CAPE MAY – A resolution to renew Cape May’s membership in the Atlantic County Municipal Joint Insurance Fund (JIF) passed without a problem. What was notable about this seemingly routine action was in the presentation by Kamini Patel, a JIF pooling administrator.
Patel spoke of a “hardening” of the insurance market due to the combined impacts of climate change, high inflation, and regulatory changes. She said the insurance market is showing a trend toward “less coverage for higher prices.”
Noting that the industry is limiting its own capacity, Patel cited the fact that there have been 18 separate $1 billion or more loss events in the U.S. since 2022.
“That’s one every three weeks,” she said.
The Insurance Risk Management Institute defines a hard insurance market as one where premiums increase and capacity (the supply of insurance coverage to meet demand) decreases. In short, insurance becomes more expensive and harder to obtain.
Patel went on to demonstrate the financial strength of the JIF. She enumerated the many JIF programs that help reduce losses, including a wellness campaign that is premised on data showing healthy employees are injured less frequently and return to work sooner. Her presentation was strong and there was never any doubt that the city would renew its membership.
Oddly though, the presentation on the strength of the JIF did not bring as much comfort as it might have in past years.

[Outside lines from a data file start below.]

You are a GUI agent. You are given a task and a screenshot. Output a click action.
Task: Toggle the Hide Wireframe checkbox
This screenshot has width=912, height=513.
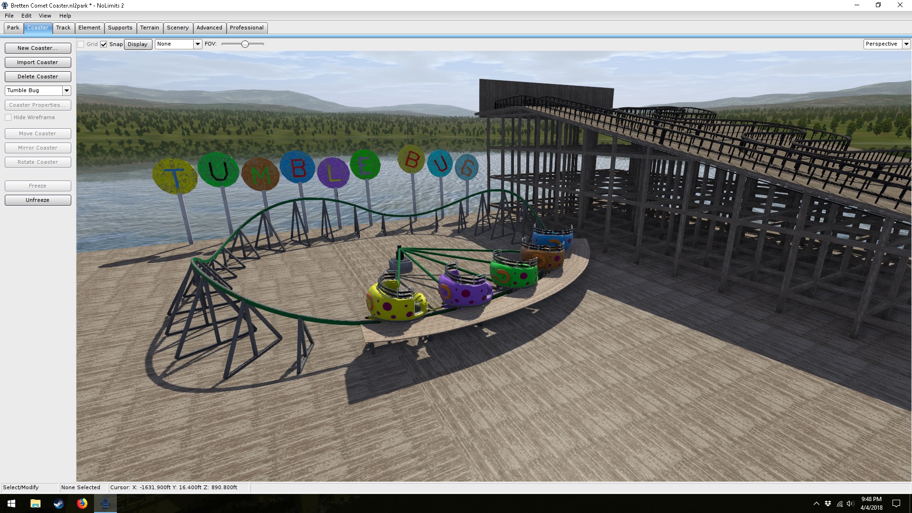[x=8, y=117]
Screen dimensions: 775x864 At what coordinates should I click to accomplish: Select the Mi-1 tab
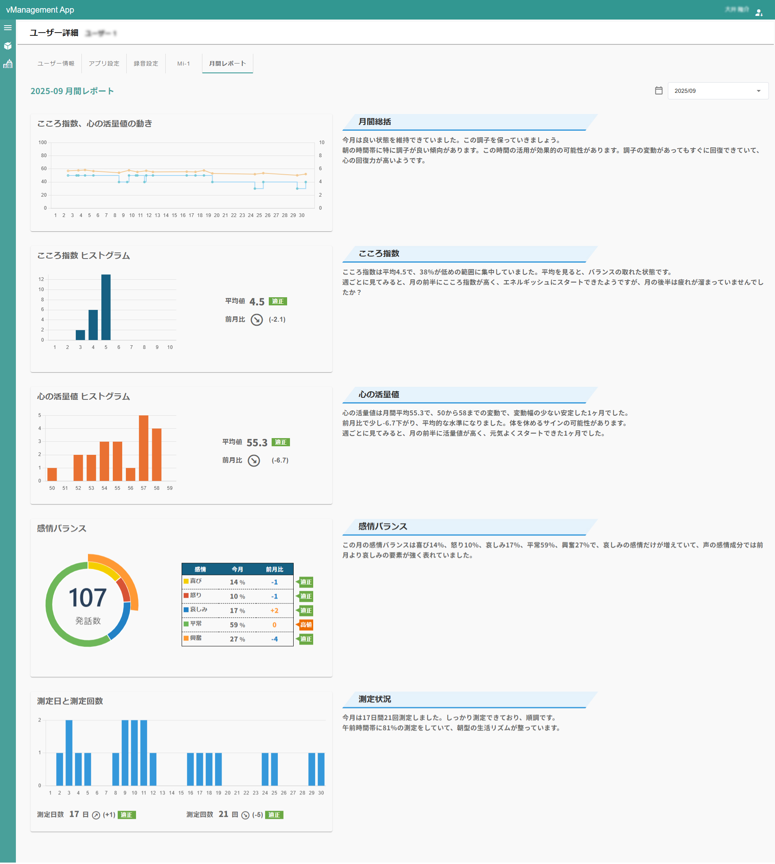pyautogui.click(x=183, y=63)
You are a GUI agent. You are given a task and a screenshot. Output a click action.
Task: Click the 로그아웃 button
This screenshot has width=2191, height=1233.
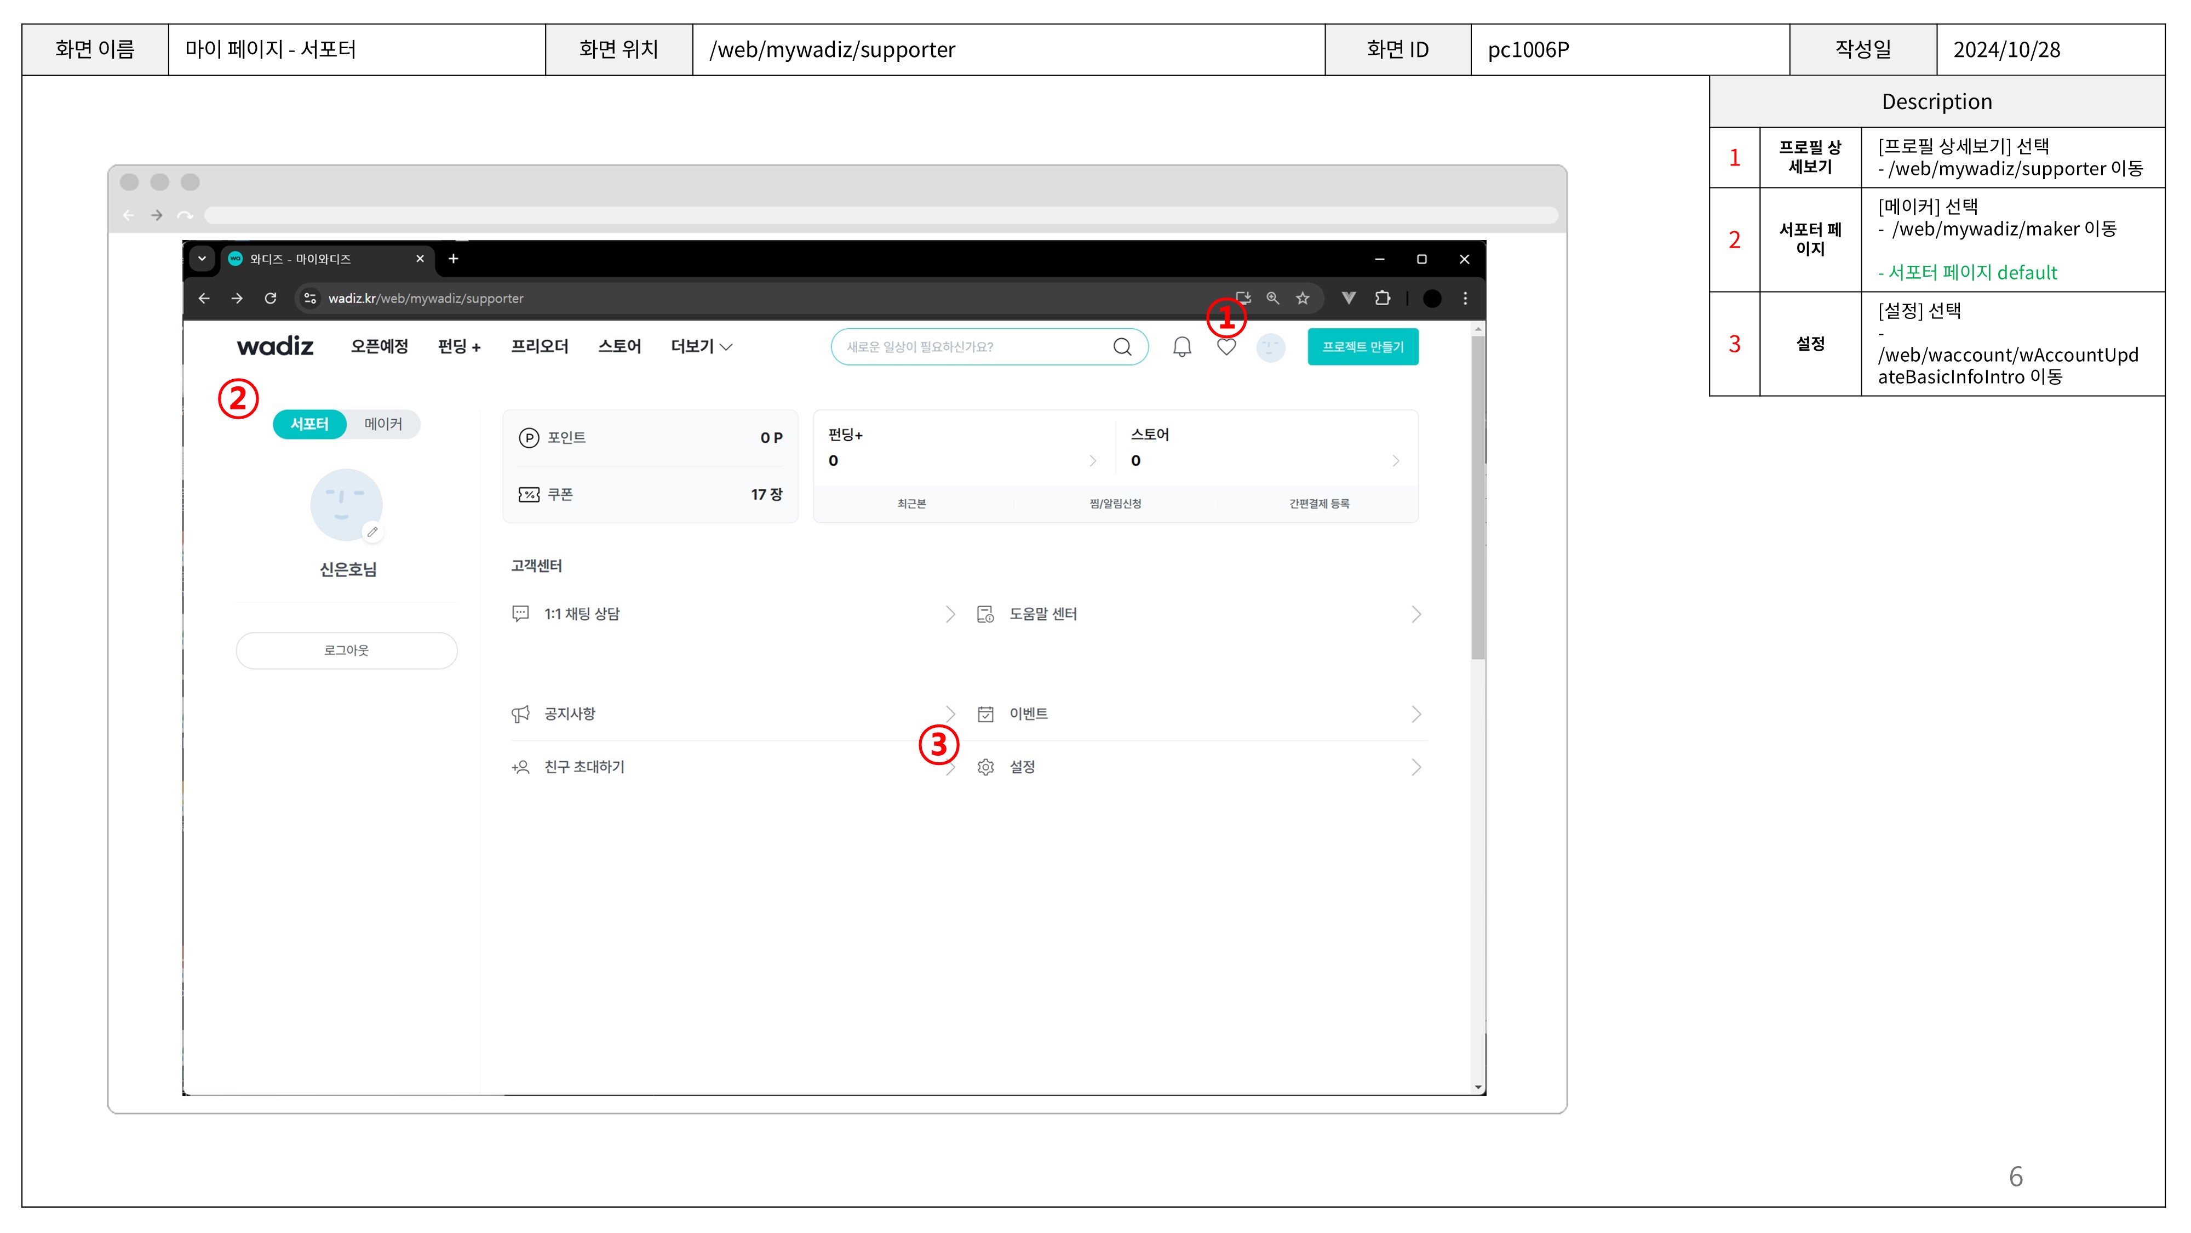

Patel’s comments on the insurance market, as a whole, and the pressures on the reinsurance market, in particular, were cause for reflection and even concern.
Coupling her remarks with recent actions by major insurance carriers to exit property coverage markets in select areas of the country because of repeated high loss events and with rising rates for basic homeowner policies gives a glimpse of potential challenges that may be hitting towns and individual homeowners in the near future.